++++ The records

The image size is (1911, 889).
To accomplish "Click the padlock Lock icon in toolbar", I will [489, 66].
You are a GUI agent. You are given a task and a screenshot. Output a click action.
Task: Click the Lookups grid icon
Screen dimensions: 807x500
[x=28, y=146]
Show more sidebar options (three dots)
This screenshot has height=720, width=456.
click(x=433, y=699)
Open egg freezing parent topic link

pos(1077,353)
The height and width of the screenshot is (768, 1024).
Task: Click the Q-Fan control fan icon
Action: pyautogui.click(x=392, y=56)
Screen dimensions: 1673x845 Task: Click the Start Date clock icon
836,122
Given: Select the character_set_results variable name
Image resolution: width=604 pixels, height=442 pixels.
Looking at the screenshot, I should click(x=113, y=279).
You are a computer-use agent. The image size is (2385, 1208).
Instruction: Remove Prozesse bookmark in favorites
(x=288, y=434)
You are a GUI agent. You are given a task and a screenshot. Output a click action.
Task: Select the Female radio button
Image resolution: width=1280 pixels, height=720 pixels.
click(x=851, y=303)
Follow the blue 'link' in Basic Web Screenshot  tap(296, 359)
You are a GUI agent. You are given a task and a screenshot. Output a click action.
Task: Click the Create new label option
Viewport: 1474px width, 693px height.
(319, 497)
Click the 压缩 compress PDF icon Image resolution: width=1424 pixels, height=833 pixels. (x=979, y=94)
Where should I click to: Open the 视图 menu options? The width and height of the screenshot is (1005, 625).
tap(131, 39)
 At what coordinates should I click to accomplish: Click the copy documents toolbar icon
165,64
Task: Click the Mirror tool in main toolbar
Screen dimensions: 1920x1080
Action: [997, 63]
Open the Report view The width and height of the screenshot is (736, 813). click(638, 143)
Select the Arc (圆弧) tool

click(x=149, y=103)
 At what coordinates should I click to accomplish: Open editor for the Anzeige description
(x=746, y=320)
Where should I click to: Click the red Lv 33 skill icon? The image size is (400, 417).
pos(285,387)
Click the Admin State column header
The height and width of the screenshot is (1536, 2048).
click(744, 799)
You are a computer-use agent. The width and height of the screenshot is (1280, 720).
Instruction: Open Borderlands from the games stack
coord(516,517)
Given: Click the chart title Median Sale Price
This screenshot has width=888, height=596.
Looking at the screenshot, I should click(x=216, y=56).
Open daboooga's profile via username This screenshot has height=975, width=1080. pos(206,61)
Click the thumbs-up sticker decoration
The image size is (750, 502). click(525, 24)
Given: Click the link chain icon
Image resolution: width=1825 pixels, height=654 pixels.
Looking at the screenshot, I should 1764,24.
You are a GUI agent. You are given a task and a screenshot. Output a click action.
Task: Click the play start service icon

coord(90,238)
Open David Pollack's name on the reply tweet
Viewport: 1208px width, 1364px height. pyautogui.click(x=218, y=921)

++++++++

• **Aim of the exercise**: Copy out all the records above again, putting "ribbon" in place of every "toolbar" and leaving everything else as it stands.

• **Exercise solution**:
The image size is (1911, 889).
To accomplish "Click the padlock Lock icon in ribbon", I will [489, 66].
You are a GUI agent. You are given a task and a screenshot. Output a click action.
Task: Click the Lookups grid icon
Screen dimensions: 807x500
[x=28, y=146]
Show more sidebar options (three dots)
This screenshot has height=720, width=456.
click(x=433, y=699)
Open egg freezing parent topic link

pos(1077,353)
The height and width of the screenshot is (768, 1024).
Task: Click the Q-Fan control fan icon
Action: pyautogui.click(x=392, y=56)
Screen dimensions: 1673x845 Task: Click the Start Date clock icon
836,122
Given: Select the character_set_results variable name
Image resolution: width=604 pixels, height=442 pixels.
Looking at the screenshot, I should click(x=113, y=279).
You are a computer-use agent. The image size is (2385, 1208).
Instruction: Remove Prozesse bookmark in favorites
(x=288, y=434)
You are a GUI agent. You are given a task and a screenshot. Output a click action.
Task: Select the Female radio button
Image resolution: width=1280 pixels, height=720 pixels.
click(x=851, y=303)
Follow the blue 'link' in Basic Web Screenshot  tap(296, 359)
You are a GUI agent. You are given a task and a screenshot. Output a click action.
Task: Click the Create new label option
Viewport: 1474px width, 693px height.
(319, 497)
Click the 压缩 compress PDF icon Image resolution: width=1424 pixels, height=833 pixels. (x=979, y=94)
Where should I click to: Open the 视图 menu options? The width and height of the screenshot is (1005, 625).
tap(131, 39)
 At what coordinates should I click to accomplish: Click the copy documents ribbon icon
165,64
Task: Click the Mirror tool in main ribbon
Screen dimensions: 1920x1080
Action: [997, 63]
Open the Report view The width and height of the screenshot is (736, 813). click(638, 143)
Select the Arc (圆弧) tool

click(x=149, y=103)
 At what coordinates should I click to accomplish: Open editor for the Anzeige description
(x=746, y=320)
Where should I click to: Click the red Lv 33 skill icon? The image size is (400, 417).
pos(285,387)
Click the Admin State column header
The height and width of the screenshot is (1536, 2048).
click(744, 799)
You are a computer-use agent. The width and height of the screenshot is (1280, 720).
Instruction: Open Borderlands from the games stack
coord(516,517)
Given: Click the chart title Median Sale Price
This screenshot has width=888, height=596.
Looking at the screenshot, I should click(x=216, y=56).
Open daboooga's profile via username This screenshot has height=975, width=1080. pos(206,61)
Click the thumbs-up sticker decoration
The image size is (750, 502). click(525, 24)
Given: Click the link chain icon
Image resolution: width=1825 pixels, height=654 pixels.
Looking at the screenshot, I should 1764,24.
You are a GUI agent. You are given a task and a screenshot. Output a click action.
Task: Click the play start service icon

coord(90,238)
Open David Pollack's name on the reply tweet
Viewport: 1208px width, 1364px height. pyautogui.click(x=218, y=921)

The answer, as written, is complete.